December 1, 2022
U.S. Securities & Exchange Commission
Division of Corporation Finance
Office of Trade & Services
Washington, D.C. 20549
Attention: Stephen Kim
| Re: | Wilhelmina International, Inc. |
| | Form 10-K for the Fiscal Year Ended December 31, 2021 Filed March 16, 2022 File No. 001-36589 |
Dear Mr. Kim:
On behalf of Wilhelmina International, Inc. (“Wilhelmina” or the “Company”), set forth below is a response to the comment of the Staff of the Securities and Exchange Commission regarding the above-referenced filing set forth in the Staff’s letter dated November 17, 2022. For your convenience, we have repeated the comment set forth in the Staff’s letter in italics and followed such comment with the Company’s response.
Response Dated August 26, 2022
General
1. | We have reviewed your accounting for the recognition of model commissions revenue through arrangements where your represented talent provides modeling and/or social media influencer services to clients pursuant to arrangements between you and the client (“direct bookings”) as it relates to principal versus agent considerations under ASC 606. Based on the information you provided, we object to your conclusion that you are the principal for direct bookings and therefore also object to your recognition of revenue related to direct bookings on a gross basis. We would not object to a conclusion whereby you are the agent for direct bookings and recognize revenue on a net basis. |
RESPONSE:
The Company’s consistent historical presentation in its audited financial statements of receipts from direct bookings on a gross basis reflects the good faith judgment of both its management and audit committee that the Company is the principal in the contractual relationships with its clients. This good faith judgment has been based on extensive knowledge of our business operations and continuing analysis of the factors to be considered under ASC 606. However, through the comment letter dated November 17, 2022, and teleconference discussions, the Staff has communicated that its judgment that the Company is only an agent should take precedence.
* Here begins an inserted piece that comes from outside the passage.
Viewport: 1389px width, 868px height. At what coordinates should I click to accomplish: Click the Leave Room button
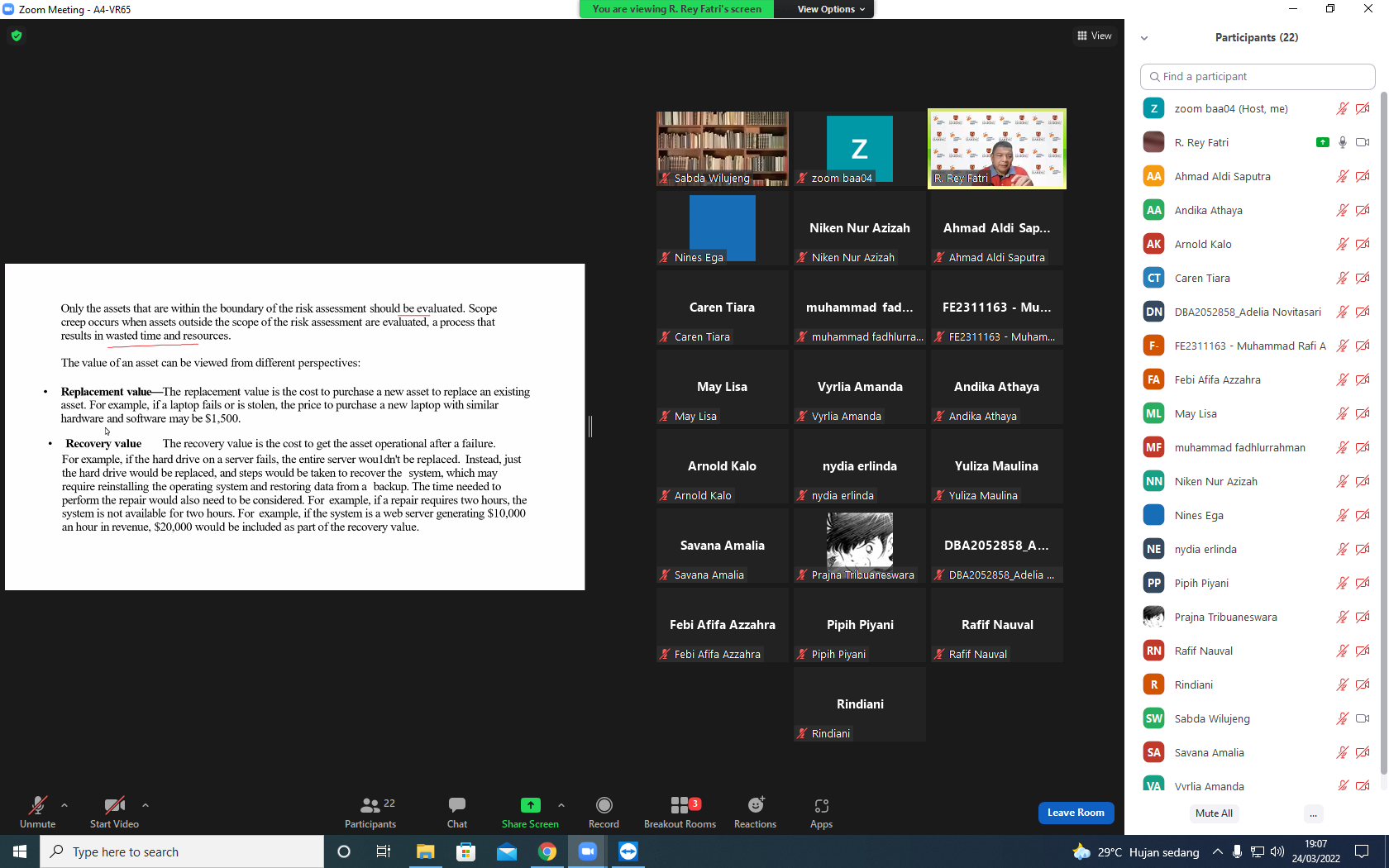click(x=1076, y=813)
The Company has now concluded that, under these circumstances, further dialogue or appeal with the Staff would be unproductive and not in the best interests of its shareholders. Therefore, the Company has determined to accept the Staff’s position and present receipts from direct bookings on a net basis. As a result, the Company intends to (a) timely file a Form 8-K advising that the statements of operations and comprehensive income (loss) included in its Annual Report on Form 10-K for the year ended December 31, 2021, and in its Quarterly Report on Form 10-Q for the interim period ended September 30, 2022, should no longer be relied upon, and (b) file an amendment to each such report reflecting this change in presentation of revenue in the statements of operations and comprehensive income (loss) included therein.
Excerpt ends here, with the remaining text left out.